[Records of locating words and elements]
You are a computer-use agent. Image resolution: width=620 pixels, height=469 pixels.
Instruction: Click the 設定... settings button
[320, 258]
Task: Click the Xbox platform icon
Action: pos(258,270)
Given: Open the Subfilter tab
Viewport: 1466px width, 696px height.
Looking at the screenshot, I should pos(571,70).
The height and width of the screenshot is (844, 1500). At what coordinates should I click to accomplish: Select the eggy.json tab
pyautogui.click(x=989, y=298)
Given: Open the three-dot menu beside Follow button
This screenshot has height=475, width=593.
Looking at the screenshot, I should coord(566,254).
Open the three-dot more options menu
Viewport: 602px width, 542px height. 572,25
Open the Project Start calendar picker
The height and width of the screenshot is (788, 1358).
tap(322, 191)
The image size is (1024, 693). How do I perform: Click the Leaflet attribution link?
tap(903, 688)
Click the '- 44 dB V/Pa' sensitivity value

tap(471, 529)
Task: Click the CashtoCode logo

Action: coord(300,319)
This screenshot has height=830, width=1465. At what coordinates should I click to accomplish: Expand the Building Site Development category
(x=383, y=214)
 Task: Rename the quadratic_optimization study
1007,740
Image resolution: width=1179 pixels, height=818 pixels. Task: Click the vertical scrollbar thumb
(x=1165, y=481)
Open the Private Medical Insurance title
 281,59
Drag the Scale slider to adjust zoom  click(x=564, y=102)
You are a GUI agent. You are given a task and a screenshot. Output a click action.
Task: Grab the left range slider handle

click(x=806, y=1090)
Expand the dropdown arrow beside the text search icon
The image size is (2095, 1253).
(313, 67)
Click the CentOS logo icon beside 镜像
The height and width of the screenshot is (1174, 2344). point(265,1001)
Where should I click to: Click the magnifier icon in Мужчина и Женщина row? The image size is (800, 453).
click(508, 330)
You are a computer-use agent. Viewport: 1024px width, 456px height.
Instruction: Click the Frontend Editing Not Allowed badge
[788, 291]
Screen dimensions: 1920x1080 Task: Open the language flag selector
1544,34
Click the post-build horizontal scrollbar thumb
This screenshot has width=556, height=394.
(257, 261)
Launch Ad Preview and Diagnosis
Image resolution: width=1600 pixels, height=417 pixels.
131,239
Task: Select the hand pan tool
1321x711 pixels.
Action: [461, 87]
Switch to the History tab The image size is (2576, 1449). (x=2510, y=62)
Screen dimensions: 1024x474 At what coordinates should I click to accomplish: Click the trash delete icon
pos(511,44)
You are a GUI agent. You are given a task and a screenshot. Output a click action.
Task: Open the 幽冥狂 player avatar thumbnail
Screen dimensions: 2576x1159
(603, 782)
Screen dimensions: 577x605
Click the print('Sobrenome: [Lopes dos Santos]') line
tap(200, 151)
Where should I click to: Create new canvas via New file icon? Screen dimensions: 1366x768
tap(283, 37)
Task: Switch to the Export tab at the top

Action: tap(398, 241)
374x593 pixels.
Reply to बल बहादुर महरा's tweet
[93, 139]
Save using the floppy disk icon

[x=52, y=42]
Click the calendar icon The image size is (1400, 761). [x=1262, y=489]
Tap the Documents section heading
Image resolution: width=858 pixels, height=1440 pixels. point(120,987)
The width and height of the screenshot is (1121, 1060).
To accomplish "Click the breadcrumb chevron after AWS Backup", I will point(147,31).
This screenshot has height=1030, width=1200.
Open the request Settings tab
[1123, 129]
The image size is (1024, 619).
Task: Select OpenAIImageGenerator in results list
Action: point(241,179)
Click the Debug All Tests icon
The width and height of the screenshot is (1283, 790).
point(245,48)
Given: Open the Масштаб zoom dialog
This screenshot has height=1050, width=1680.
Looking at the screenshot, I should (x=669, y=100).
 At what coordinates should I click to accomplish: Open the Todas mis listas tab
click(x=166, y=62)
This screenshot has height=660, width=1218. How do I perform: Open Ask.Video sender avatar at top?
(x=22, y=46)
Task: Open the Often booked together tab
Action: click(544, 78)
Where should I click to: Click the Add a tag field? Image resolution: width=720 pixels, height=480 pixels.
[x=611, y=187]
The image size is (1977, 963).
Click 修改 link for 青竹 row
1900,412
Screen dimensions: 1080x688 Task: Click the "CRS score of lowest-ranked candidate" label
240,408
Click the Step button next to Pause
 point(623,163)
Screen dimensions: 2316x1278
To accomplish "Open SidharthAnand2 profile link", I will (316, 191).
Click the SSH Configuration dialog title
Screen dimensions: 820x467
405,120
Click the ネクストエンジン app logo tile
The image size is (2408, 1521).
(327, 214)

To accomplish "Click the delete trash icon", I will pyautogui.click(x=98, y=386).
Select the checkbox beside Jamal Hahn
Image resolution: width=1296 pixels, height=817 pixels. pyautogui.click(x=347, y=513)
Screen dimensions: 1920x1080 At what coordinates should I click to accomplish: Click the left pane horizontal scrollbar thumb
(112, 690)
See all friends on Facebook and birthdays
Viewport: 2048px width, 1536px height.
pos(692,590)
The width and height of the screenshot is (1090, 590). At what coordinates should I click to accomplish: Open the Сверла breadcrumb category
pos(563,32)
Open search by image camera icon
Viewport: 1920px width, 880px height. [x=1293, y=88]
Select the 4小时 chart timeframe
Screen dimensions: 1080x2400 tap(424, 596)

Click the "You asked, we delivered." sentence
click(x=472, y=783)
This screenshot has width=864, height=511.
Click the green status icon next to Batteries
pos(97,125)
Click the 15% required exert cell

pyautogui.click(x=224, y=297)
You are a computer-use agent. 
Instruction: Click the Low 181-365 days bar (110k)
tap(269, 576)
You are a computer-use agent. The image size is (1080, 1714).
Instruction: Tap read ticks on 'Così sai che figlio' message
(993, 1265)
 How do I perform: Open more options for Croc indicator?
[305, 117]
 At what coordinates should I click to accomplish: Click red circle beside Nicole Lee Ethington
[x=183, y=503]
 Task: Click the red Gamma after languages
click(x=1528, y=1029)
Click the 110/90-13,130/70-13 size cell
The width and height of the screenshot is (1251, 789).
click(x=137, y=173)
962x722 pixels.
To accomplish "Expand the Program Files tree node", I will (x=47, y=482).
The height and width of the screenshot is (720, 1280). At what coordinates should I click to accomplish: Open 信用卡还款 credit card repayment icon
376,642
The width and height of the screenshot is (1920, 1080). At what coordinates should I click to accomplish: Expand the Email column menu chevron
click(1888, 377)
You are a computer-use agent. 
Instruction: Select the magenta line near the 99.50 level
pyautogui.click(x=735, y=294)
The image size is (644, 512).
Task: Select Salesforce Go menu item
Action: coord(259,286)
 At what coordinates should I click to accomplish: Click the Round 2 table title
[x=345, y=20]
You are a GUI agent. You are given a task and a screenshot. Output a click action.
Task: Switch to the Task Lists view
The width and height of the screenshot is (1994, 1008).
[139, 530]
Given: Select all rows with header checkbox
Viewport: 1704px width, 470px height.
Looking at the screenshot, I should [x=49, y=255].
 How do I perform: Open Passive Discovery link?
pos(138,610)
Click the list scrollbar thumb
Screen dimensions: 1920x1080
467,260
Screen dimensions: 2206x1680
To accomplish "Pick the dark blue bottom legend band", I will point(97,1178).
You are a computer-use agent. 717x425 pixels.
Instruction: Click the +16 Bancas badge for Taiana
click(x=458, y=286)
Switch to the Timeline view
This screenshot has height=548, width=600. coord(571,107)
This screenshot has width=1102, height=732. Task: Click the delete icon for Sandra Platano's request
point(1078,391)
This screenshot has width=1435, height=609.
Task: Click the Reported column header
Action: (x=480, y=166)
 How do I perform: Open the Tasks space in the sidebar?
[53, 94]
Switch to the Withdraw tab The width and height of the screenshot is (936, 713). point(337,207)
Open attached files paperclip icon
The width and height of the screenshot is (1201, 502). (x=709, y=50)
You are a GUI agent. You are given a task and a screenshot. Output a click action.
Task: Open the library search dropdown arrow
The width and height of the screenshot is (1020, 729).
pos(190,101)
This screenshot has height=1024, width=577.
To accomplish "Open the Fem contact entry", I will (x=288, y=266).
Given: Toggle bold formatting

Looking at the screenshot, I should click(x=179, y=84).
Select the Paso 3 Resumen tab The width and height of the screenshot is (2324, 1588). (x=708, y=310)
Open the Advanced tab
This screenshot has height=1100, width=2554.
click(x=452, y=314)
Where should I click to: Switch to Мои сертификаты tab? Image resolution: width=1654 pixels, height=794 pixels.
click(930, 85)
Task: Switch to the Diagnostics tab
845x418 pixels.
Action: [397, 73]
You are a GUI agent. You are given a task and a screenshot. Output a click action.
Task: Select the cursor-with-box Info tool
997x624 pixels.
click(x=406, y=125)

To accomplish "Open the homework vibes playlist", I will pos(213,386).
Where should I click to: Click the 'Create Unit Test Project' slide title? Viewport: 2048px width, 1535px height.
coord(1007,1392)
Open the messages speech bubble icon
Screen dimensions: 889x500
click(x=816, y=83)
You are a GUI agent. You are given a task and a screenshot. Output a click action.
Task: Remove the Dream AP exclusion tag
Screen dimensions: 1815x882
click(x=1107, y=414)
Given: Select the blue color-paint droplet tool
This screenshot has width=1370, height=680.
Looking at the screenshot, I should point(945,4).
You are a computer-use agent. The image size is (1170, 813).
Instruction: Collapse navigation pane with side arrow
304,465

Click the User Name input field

Task instructions:
Count the lines of the data above that contain the string "next", and reply with that number only.

Written answer:
2